My Structure experience (I)

Cover image obtained from Puechmaille 2016

Versión en español aquí!

To work on something that is not what you like the most is definitely among the hardest things in this life, but it might sometimes (or maybe just once in a lifetime) be good. I’m about to finish the second and last thesis of this master’s and after the successful semester at Harvard (which I consider to be the best academic months of my life) I decided to do something new. For this second thesis I’m testing the effectiveness of a software. It doesn’t sound biological at all, but if we consider that this program is (or was?) the most commonly used in the whole world in the topic of population genetics then the thing starts to make sense.

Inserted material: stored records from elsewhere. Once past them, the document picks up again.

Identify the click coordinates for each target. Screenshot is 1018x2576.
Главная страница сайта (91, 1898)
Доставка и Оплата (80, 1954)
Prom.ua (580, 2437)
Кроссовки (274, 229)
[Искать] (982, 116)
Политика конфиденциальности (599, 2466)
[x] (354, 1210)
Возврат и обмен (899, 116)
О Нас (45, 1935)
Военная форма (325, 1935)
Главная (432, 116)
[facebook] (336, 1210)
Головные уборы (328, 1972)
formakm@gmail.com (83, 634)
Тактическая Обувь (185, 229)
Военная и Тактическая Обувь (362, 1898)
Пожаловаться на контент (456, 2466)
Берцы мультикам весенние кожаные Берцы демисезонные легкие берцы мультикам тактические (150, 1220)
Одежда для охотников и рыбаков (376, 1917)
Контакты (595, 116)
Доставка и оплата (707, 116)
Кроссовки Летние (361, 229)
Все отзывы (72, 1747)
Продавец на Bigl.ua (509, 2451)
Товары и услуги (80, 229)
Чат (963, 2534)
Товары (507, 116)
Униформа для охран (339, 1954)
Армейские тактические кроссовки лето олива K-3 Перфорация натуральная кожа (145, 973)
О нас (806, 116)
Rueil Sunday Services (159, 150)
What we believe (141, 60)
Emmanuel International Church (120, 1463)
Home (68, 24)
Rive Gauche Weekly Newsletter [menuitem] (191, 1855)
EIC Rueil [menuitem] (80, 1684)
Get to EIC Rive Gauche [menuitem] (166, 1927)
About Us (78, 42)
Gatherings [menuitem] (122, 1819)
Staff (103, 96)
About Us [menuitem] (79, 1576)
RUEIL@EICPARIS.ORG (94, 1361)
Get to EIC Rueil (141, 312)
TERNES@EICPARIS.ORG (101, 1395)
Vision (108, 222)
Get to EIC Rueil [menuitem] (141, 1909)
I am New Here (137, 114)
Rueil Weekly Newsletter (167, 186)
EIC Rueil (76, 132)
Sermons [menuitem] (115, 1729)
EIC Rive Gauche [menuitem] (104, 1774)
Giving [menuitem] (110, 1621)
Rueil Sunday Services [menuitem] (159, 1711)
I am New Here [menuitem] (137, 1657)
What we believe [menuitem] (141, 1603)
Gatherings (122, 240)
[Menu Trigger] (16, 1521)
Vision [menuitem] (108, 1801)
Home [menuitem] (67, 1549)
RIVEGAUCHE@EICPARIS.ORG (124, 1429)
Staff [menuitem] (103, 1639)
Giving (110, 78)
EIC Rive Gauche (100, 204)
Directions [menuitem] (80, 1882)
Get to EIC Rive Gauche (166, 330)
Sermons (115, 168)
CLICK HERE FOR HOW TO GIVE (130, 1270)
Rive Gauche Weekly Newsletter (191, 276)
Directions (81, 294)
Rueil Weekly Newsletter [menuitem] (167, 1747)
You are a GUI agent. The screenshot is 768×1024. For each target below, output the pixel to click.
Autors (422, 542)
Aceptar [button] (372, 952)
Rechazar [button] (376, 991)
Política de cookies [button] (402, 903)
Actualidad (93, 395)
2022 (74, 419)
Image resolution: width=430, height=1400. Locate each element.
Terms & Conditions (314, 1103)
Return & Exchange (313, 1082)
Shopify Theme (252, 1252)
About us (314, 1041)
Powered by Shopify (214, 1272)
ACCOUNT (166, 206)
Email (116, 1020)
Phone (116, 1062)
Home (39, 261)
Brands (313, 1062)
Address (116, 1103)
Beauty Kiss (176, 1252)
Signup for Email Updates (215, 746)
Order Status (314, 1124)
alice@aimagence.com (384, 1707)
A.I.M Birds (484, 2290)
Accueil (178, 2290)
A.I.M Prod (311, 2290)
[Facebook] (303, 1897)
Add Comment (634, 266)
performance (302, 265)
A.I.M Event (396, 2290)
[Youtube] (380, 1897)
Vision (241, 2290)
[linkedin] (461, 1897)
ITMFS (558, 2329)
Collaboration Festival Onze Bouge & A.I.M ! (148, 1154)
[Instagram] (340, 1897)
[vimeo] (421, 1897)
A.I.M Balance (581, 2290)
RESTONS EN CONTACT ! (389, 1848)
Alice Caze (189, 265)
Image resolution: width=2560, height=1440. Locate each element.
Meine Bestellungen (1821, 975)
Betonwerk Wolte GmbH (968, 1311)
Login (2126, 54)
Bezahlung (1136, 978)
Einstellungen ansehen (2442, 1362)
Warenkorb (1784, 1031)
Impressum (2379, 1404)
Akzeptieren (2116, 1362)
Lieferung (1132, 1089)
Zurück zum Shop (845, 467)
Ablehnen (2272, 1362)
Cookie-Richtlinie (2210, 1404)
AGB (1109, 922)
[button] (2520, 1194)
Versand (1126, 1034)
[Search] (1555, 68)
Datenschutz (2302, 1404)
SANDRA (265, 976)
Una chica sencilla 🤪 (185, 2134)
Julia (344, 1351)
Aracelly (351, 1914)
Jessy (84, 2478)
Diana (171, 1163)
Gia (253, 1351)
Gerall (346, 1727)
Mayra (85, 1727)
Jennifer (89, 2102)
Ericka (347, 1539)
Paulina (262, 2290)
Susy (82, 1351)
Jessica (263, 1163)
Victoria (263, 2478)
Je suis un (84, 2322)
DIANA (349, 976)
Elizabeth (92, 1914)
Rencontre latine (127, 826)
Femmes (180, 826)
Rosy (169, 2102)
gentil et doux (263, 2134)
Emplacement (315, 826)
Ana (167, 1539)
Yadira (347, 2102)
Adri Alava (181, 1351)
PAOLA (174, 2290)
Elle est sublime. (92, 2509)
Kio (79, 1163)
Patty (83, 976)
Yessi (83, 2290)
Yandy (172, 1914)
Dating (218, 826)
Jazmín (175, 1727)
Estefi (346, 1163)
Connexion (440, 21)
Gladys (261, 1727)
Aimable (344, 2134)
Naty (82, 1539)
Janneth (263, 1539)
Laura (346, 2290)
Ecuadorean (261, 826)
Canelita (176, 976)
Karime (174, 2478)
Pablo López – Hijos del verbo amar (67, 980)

I’m working with “Structure”. This is a computer program that appeared in 2000 and was presented in a paper by Pritchard and colleagues. You just have to search for it in google scholar and see how many times the paper has been cited to make yourself and idea of the impact this program has had in the field of population genetics. What does Structure does? Well, as you can infer from its name, the program looks to unravel the genetic structure that your set of data might have. In the case that you have taken samples from various individuals of a certain species Structure can tell you if those individuals are more than simply just “a group of individuals” and if they belong to more than one genetically differentiated group. For example, you might be taking blood samples along a transect of several kilometers and you could be categorizing the individuals as belonging to the same population. However, it’s possible that when analyzing the genetic information (with Structure, for example) you realize that those individuals are not comprised in just one population, but two that are next to each other! Most of the times these genetic differences are not visible to the naked eye, so a genetic analysis is the only way to be sure that we are before more than just one population.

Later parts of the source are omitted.